En levant les yeux, on tombe sur un énorme engin tapissé d’un slogan mobilisateur: «Ensemble, on peut résoudre le changement climatique». C’est le dirigeable autonome à hydrogène de la start-up Hylight qui ambitionne de «remplacer les hélicoptères qui surveillent les lignes électriques chaque année et émettent 1 tonne de CO2 par heure ou les pipelines vérifiés toutes les deux semaines pour y détecter les fuites de méthane», détaille son CEO Martin Bocker.

La Start-up Elixir se vante de réduire de 70% les émissions de gaz à effet de serre des avions utilisés par les pilotes en formation avec une aile «deux fois plus légère» mais insiste : «il faut que les gens raisonnent leur utilisation des transports». © Juliette Quef / Vert

22 000 rendez-vous d’affaire ont été programmés sur ces deux jours – un record. Ici, les start-up sont venues pour «pitcher» devant des investisseurs, et trouver des clients, comme les collectivités territoriales, l’État ou des grandes entreprises. L’Agence de la transition écologie (Ademe), la Banque publique d’investissement (BpiFrance) ou le programme Horizon de la Commission européenne expliquent patiemment à tous·tes les entrepreneur·ses en herbe les financements auxquels chacun·e peut prétendre.
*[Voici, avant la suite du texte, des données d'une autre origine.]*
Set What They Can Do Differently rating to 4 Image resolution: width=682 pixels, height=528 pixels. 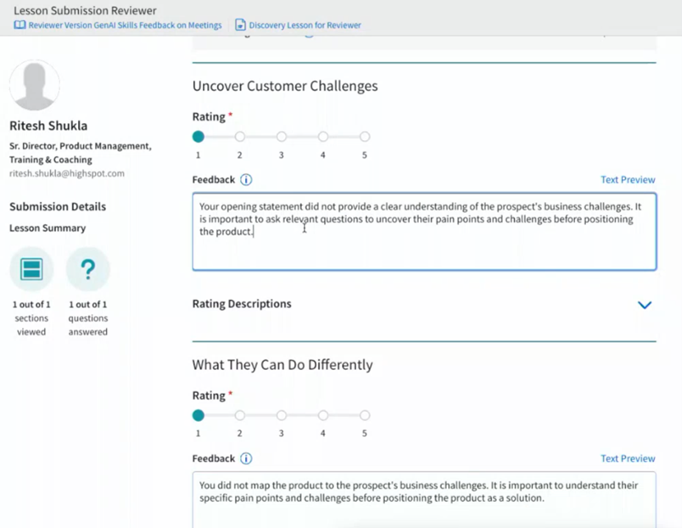(323, 416)
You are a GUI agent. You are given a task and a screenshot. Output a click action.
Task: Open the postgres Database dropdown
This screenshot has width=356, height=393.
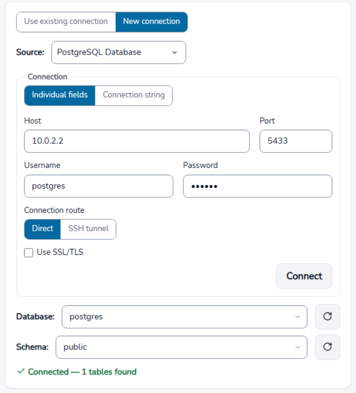pos(185,317)
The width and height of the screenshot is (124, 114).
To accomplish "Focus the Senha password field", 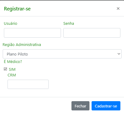I will (x=92, y=33).
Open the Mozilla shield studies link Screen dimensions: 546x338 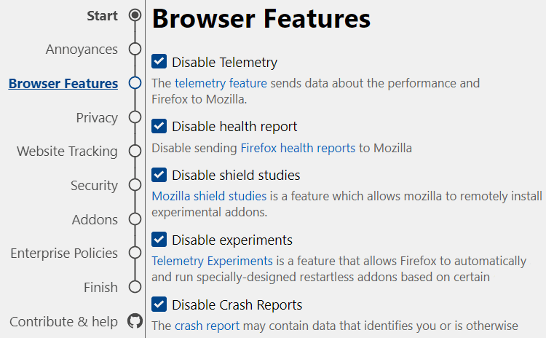point(209,196)
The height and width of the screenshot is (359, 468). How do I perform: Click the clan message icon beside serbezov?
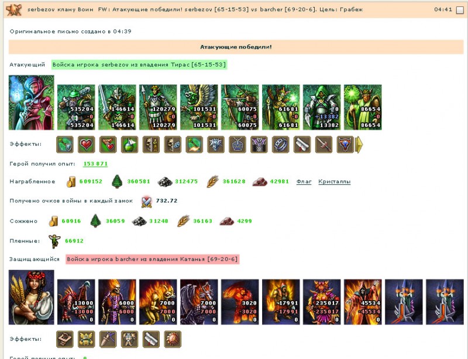(x=14, y=10)
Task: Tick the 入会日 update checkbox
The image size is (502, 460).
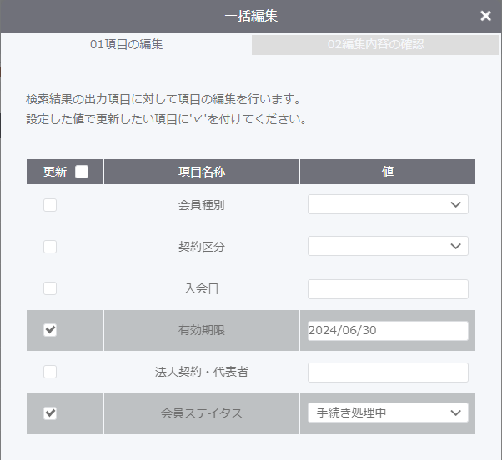Action: coord(50,288)
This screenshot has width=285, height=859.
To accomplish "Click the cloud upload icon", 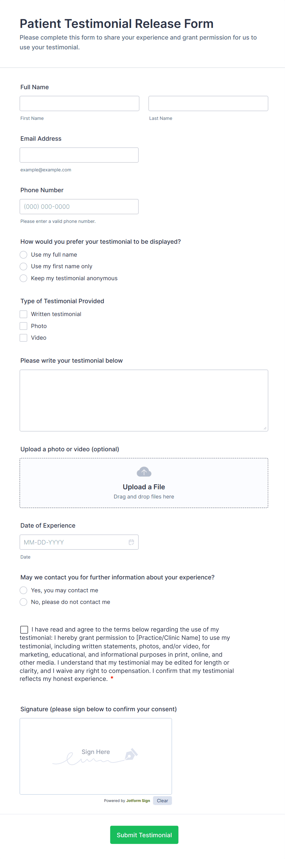I will click(144, 472).
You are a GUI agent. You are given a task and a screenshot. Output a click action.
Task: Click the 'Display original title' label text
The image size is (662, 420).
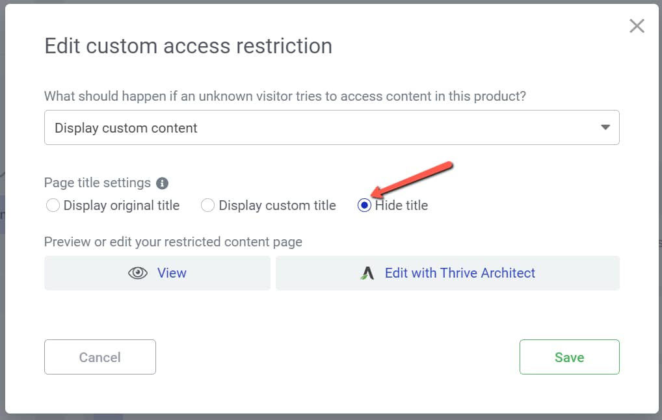(122, 205)
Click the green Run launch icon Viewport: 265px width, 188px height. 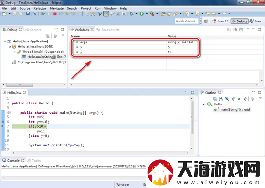(142, 14)
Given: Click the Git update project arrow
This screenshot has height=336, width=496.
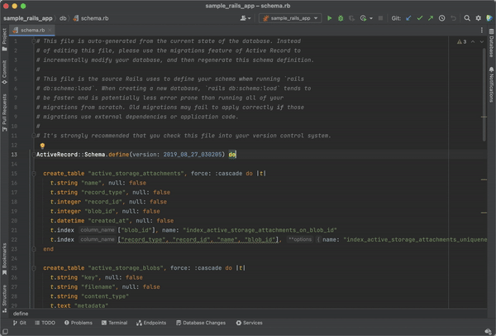Looking at the screenshot, I should 408,17.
Dans un coin, deux participants s’agitent sur les manettes d’une fausse-vieille console de Street Fighter – l’un des plus populaires jeux vidéo de combat ; pendant que des plantes potagères rachitiques poussent sous des lumières à UV dans une boîte baptisée «Urban cuisine».

«La tech n’est pas une fin en soi»

Si les solutions présentées au selon incluent toutes une dimension technologique, la plupart des participant·es insistent aussi sur ses limites. Pour l’ingénieure-agronome Elodie Grimoin, la tech «n’est pas une fin en soi, elle est au service du végétal». Elle a créé Urban Canopée, qui installe des structures végétales de 40m2 en forme de corolle pour «rafraîchir les villes avec un mininum d’emprise au sol».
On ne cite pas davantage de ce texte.